The normal Raman spectra of oxyRBCs and metRBCs excited at 785 nm are compared in the upper panel. The SERS spectra of oxy- and met-RBCs excited at this same wavelength are compared in the lower panel.
As discussed above, SERS spectra can exhibit changes in relative vibrational intensities and small vibrational frequency shifts compared to normal Raman spectra at the same excitation wavelength owing to metal surface interactions, and the orientation and distance dependence of the SERS enhancement mechanisms. Such effects appear to be affecting the SERS spectrum of RBCs reported here. In addition, new vibrational bands or frequency shifted bands may appear as a result of chemical reactivity facilitated by the proximity to the SERS active metal surface. In a prior study, the Soret band resonant SERS spectrum of oxygenated hemoglobin in a Ag colloidal solution, exhibited vibrational bands assigned to the formation of surface bound hemin μ-oxo dimers.29 Thus, heme proteins may be denatured by adsorption to the metal surface, at least under conditions of electronic resonance. Whether denaturation is responsible for the spectral changes in the SERS observed here in these nonresonant excitation conditions for the heme chromophore in the red blood cell environment will be further investigated by studies of the heme chromophore alone in these excitation condition on the Au SERS active surfaces used here and in Ag colloids. Furthermore, for intact RBCs, hemoglobin is located ~ 4–5 nm from the outer layer,25, 51, 52 presumably reducing the potential for the heme moiety to leave the surrounding protein and aggregate at the metal surface, as noted above in the electronically resonant hemoglobin SERS study.29 SERS bands of RBCs tend to be broader than their corresponding vibrational transitions in the normal Raman spectrum (Fig. 6). This may be attributable to a number of effects resulting from the interaction with the nanostructure metal surface, including a large inhomogeneous distribution of interaction strengths with the surface, enhanced vibrational dephasing rates or enhanced contributions of low frequency protein modes arising from local heating effects. Previously identified characteristic heme aggregation marker bands39, 41 (1248 cm−1, 973 cm−1) discussed above are not evident in the observed SERS spectra of RBCs (Fig. 6) thus eliminating this potential non-native heme-based contribution to these SERS spectra.

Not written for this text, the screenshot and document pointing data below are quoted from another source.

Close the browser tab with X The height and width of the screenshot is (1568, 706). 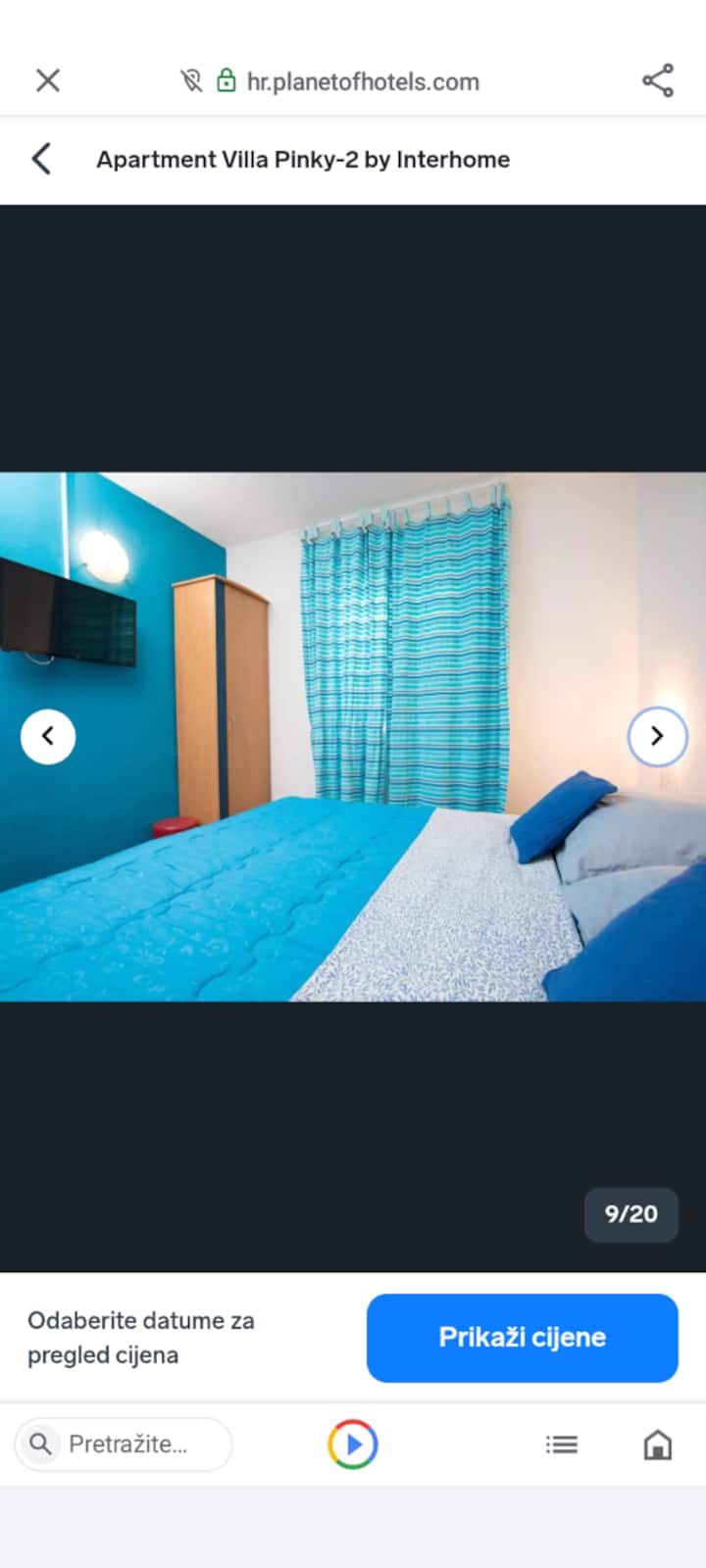click(48, 80)
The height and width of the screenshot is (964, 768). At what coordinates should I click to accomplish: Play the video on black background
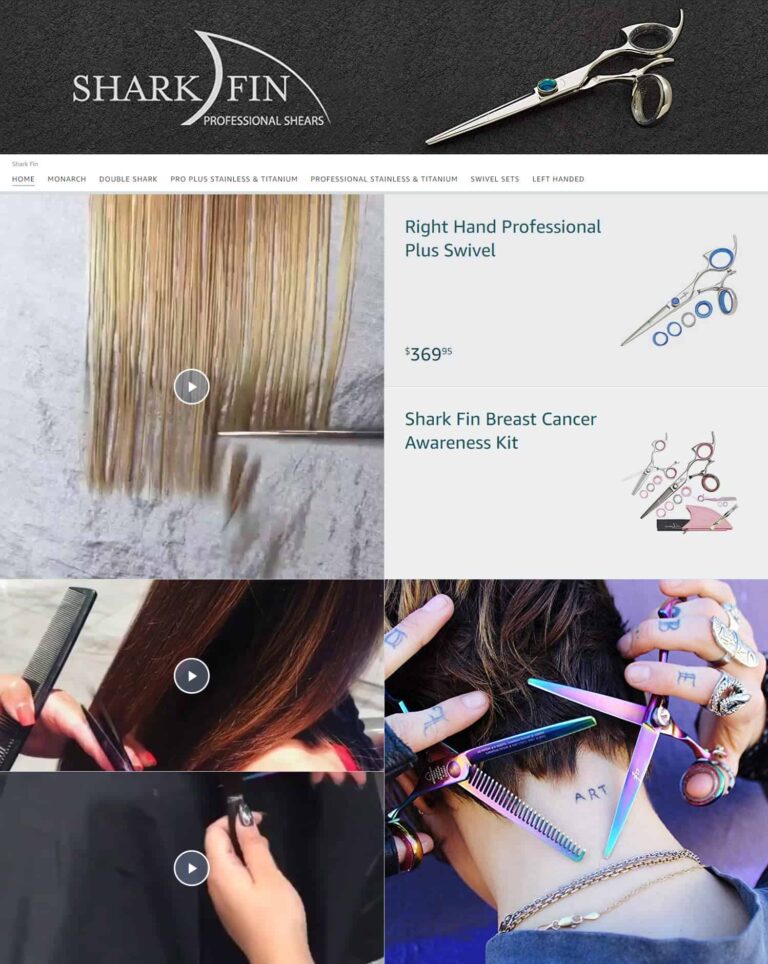(191, 867)
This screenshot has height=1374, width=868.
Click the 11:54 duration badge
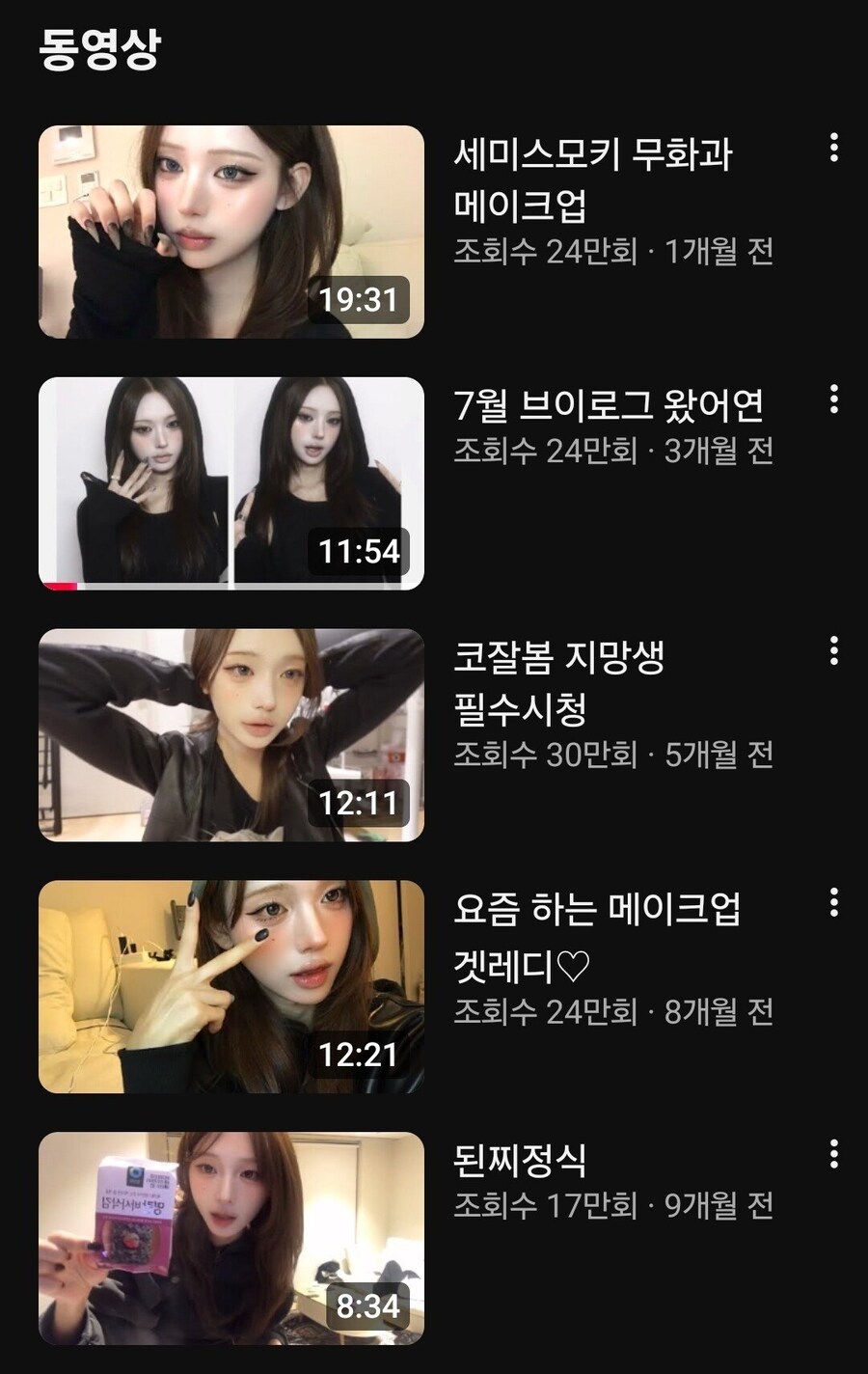point(358,550)
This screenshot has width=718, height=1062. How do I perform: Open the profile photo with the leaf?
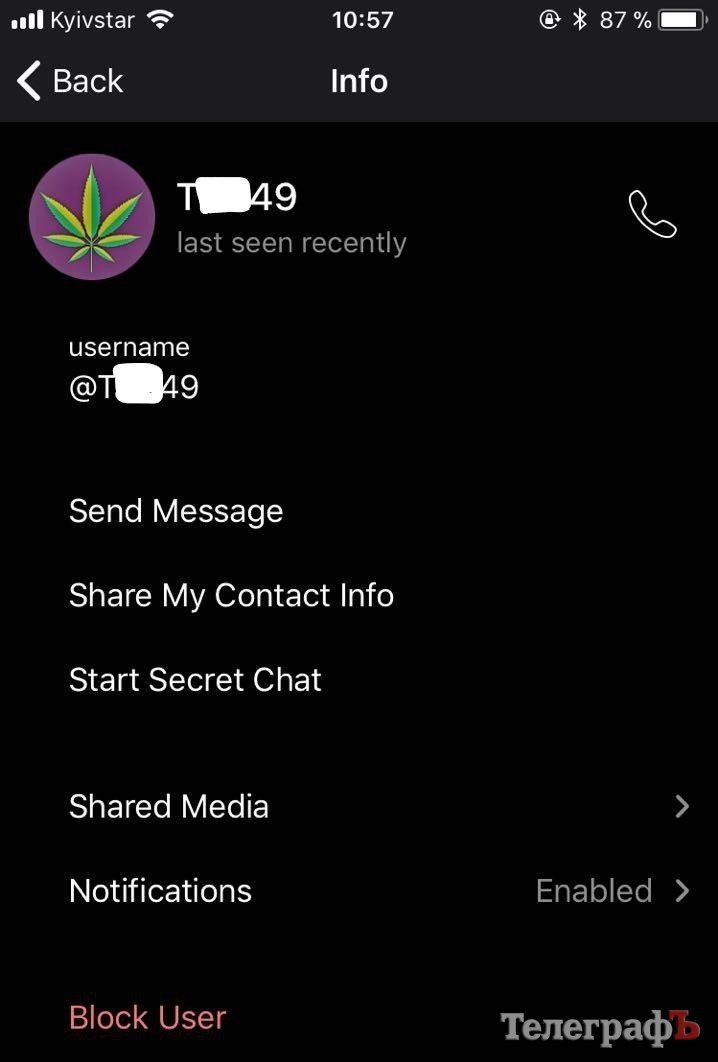[x=92, y=216]
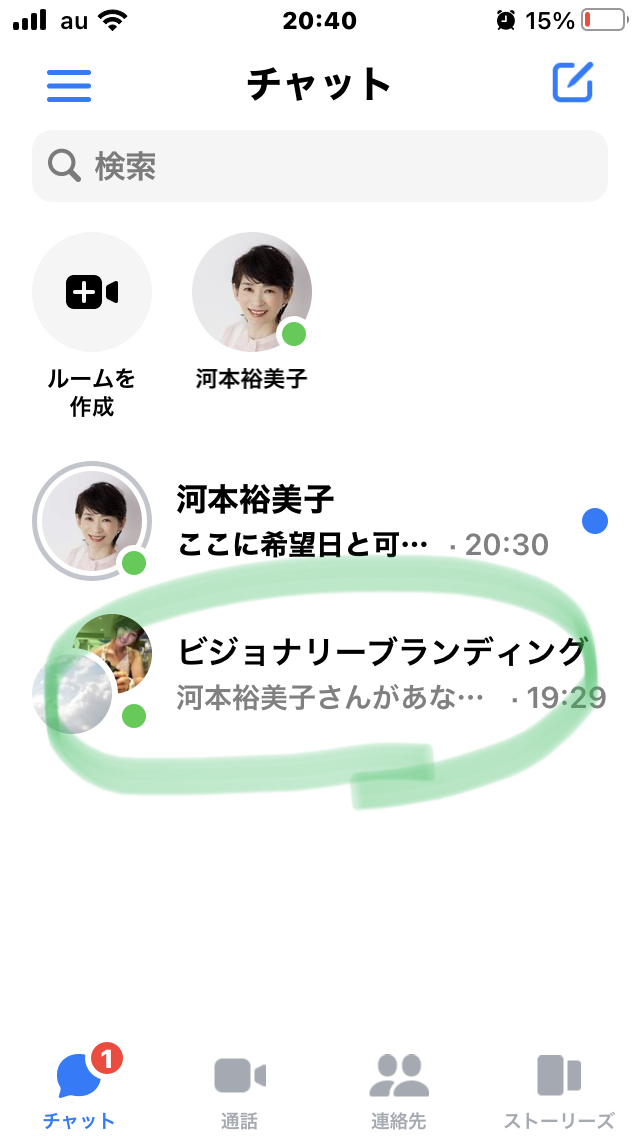Compose a new message

tap(573, 83)
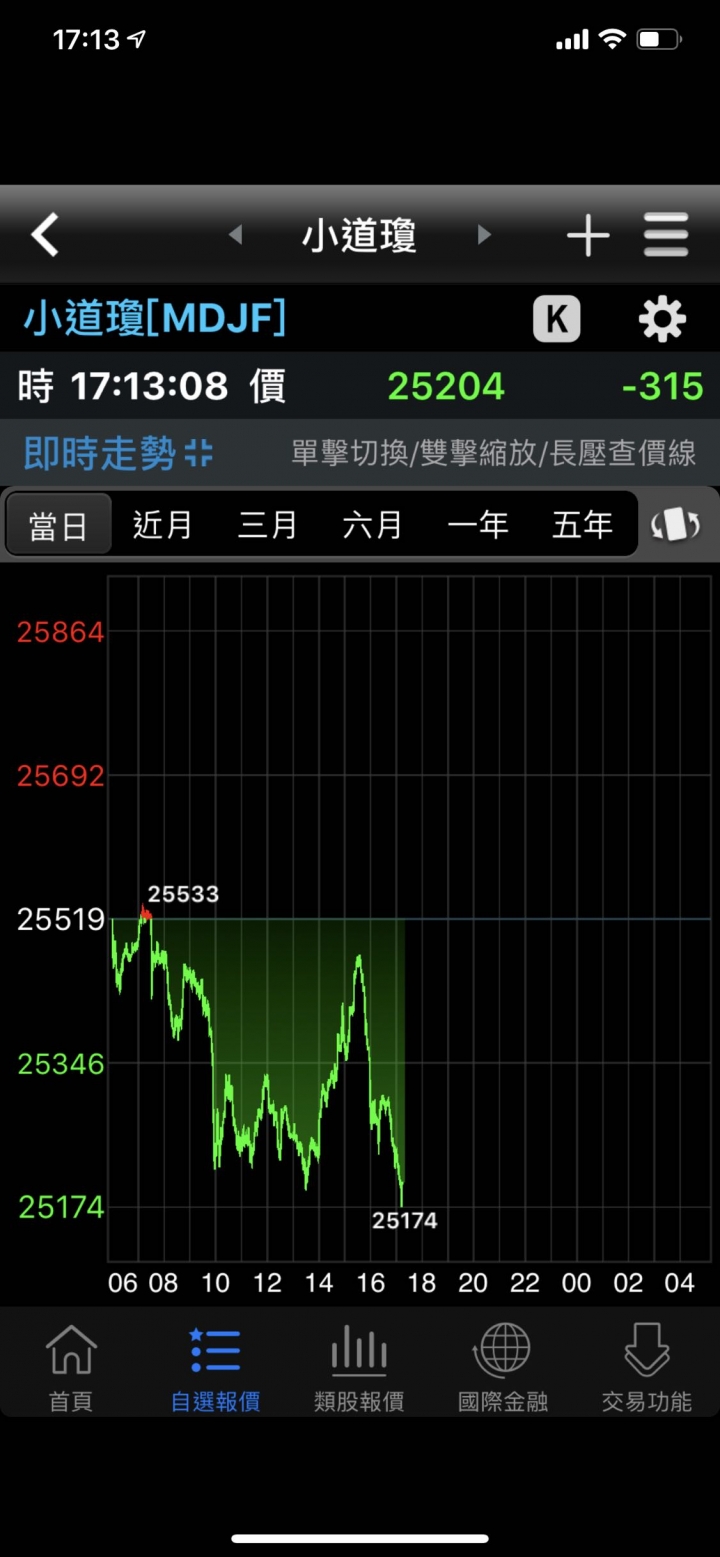Rotate the chart to landscape
Viewport: 720px width, 1557px height.
[675, 525]
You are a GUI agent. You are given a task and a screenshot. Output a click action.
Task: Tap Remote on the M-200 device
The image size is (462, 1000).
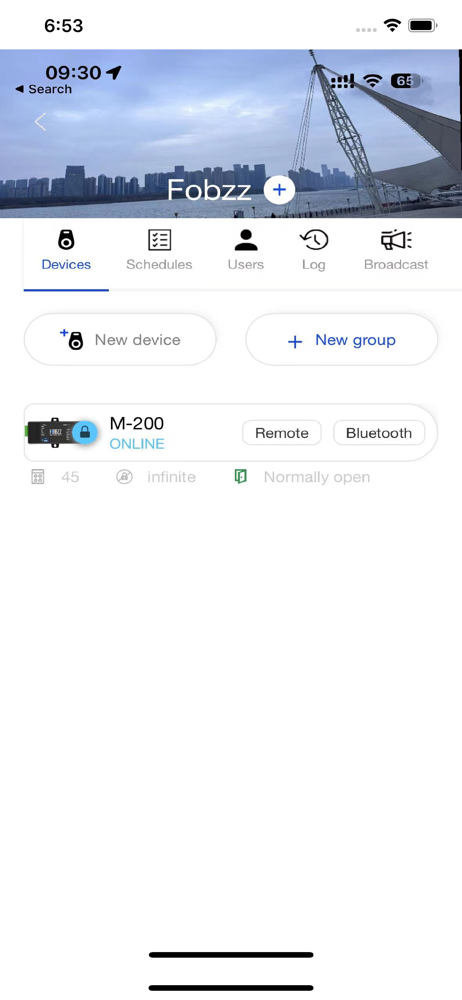281,433
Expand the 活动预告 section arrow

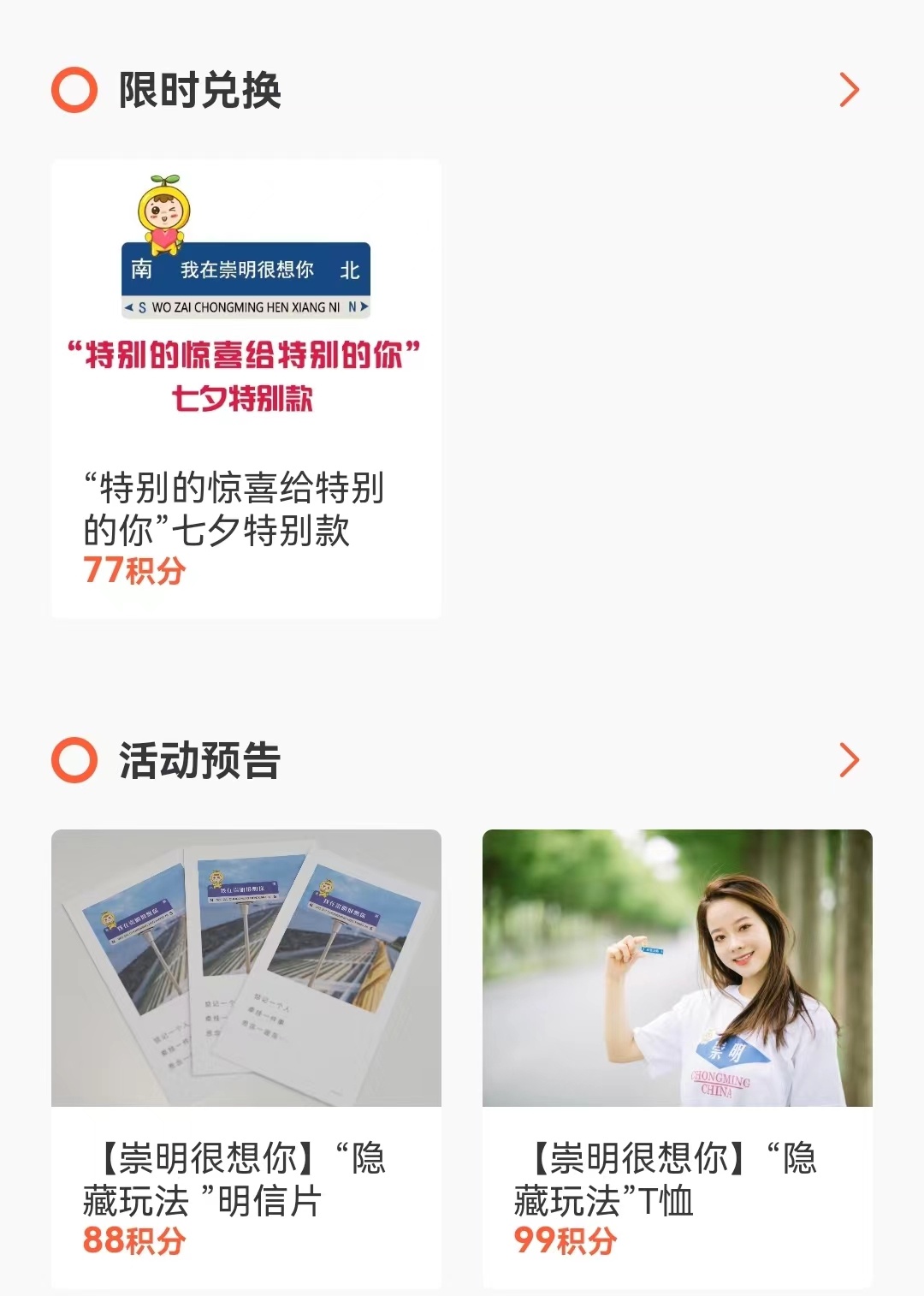point(849,760)
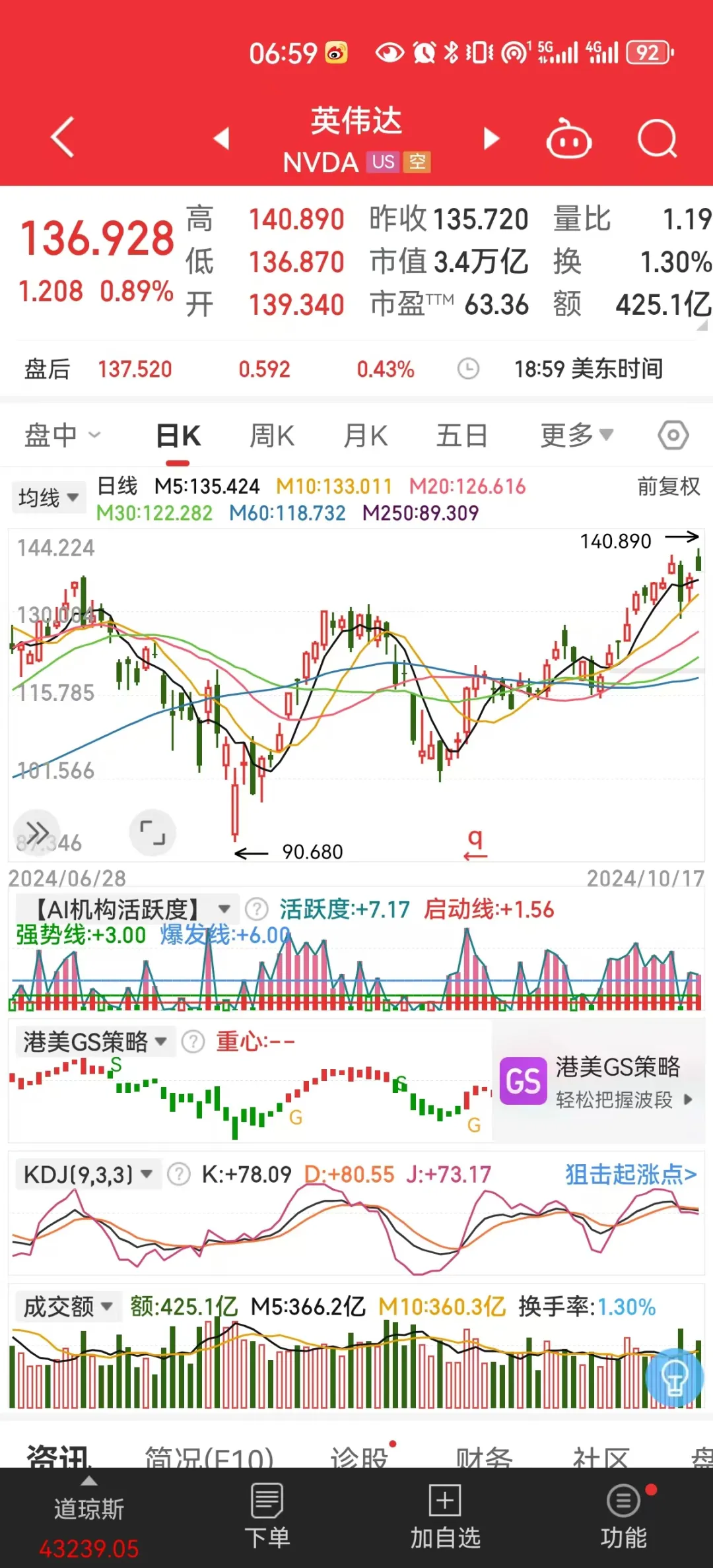The width and height of the screenshot is (713, 1568).
Task: Open the 更多 chart period menu
Action: pos(576,436)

One possible origin for the SERS vibrational bands without obvious heme parentage in the 785 nm SERS spectrum of RBCs (Fig. 6), e.g. 1513 cm−1, 1010 cm−1, 945 cm−1 or 496 cm−1, are the protein, lipid or carbohydrate components of the red blood cell membrane. Judging by the microscopic images obtained simultaneously with the SERS acquisition, these SERS spectra appear to result from intact erythrocytes. Thus, it is at least plausible that the red cell membrane components (glycoproteins, glycolipids, spectrin, cholesterol, phospholipids, transmembrane proteins, etc.), which must be closer to the SERS active surface than the hemoglobins, will contribute to these SERS spectra. Subsequent SERS studies of red blood cell ghosts and model compounds will further explore this possible origin of the “new” vibrational features in the red blood cell SERS spectra reported here.
In the one previous SERS spectrum of RBCs,25 resulting from Q-band resonant 532 nm excitation of erythrocytes mixed with Ag colloids, small frequency shifts were observed for selected bands, relative intensities are significantly altered and a few new bands are observed in the SERS spectrum although these are not commented on in that report. These observations are similar to the qualitative features that distinguish the 785 nm SERS and non-SERS spectra reported. However, the pattern of relative intensities at these two excitation frequencies cannot be directly compared due to the resonant excitation condition of the 532 nm radiation as compared to the non-resonant 785 nm excitation. In the 532 nm study, RBCs mixed with Ag nanoparticles exhibited no change in membrane fluidity, indicating the integrity of the cell membrane in the presence of the SERS active substrate and, at least suggesting that the changes in the vibrational spectra are not due to significant hemoglobin denaturation. Furthermore, the observed SERS spectra were used to distinguish sub-membrane hemoglobin from free unbound cytosolic hemoglobin due to the distance dependence of SERS.25 Similar analysis will be carried out subsequently for RBCs on our substrates at this electronically nonresonant excitation wavelength.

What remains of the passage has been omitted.